» **Task to carry out**: Rewrite the lines below as a JSON list of strings, one string per line and no blank lines. Begin at the line that has "The height and width of the screenshot is (689, 975)." and stop after the line that has "will pyautogui.click(x=423, y=398).".

-=-=-

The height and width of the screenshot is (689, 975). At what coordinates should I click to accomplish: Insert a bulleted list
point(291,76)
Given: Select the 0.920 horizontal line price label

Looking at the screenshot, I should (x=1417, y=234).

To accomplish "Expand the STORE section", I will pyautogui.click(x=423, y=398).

-=-=-

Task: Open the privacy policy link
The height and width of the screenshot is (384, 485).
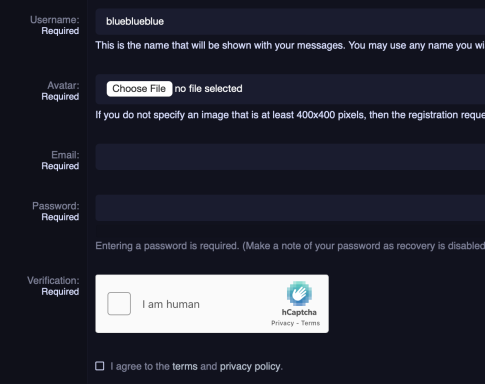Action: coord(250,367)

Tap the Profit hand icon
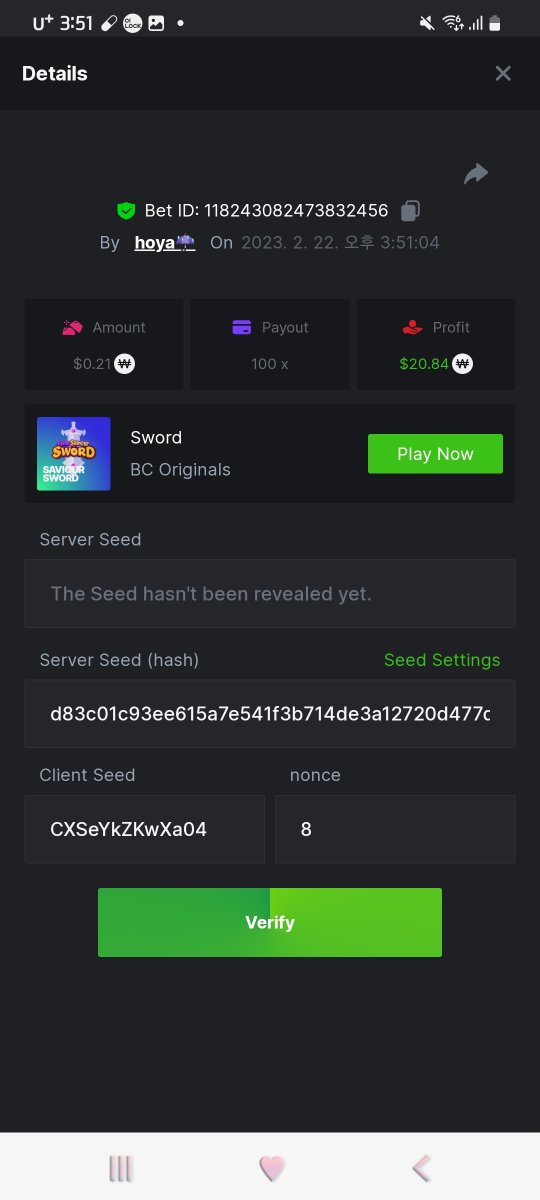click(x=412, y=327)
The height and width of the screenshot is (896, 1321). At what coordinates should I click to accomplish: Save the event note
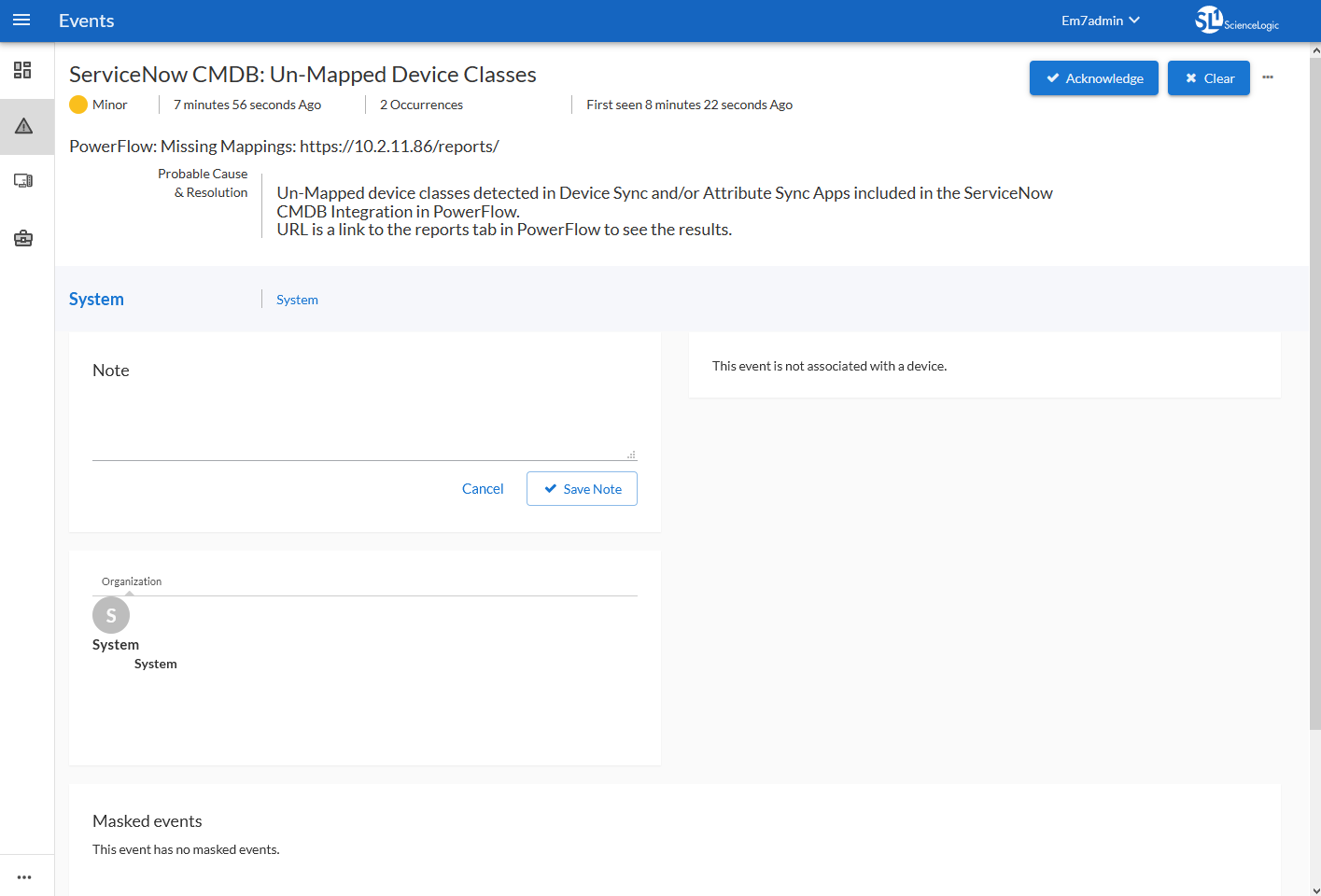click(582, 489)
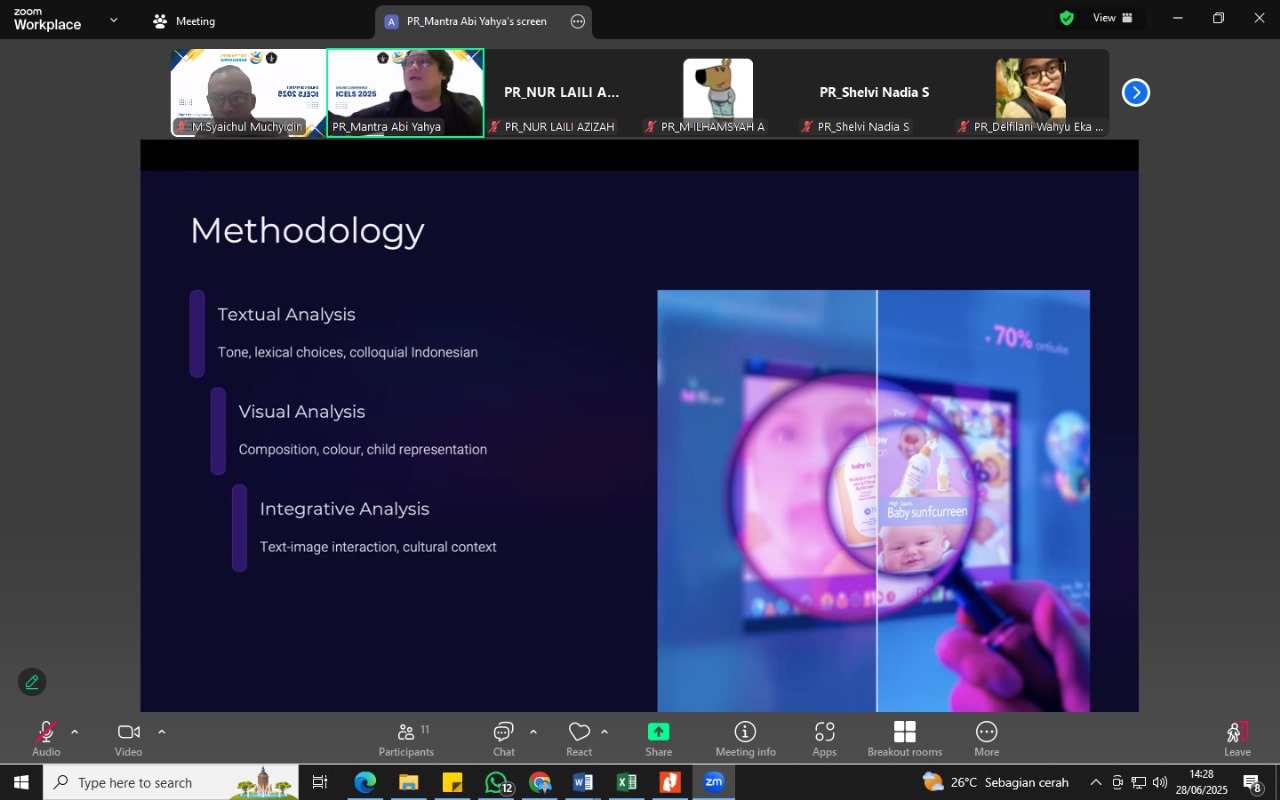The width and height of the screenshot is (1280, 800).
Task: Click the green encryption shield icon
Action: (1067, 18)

-=-=-

» **Task response**:
[
  "The height and width of the screenshot is (689, 975). At what coordinates should I click to accomplish: Insert a bulleted list",
  "point(291,76)",
  "Given: Select the 0.920 horizontal line price label",
  "Looking at the screenshot, I should (x=1417, y=234).",
  "To accomplish \"Expand the STORE section\", I will pyautogui.click(x=423, y=398)."
]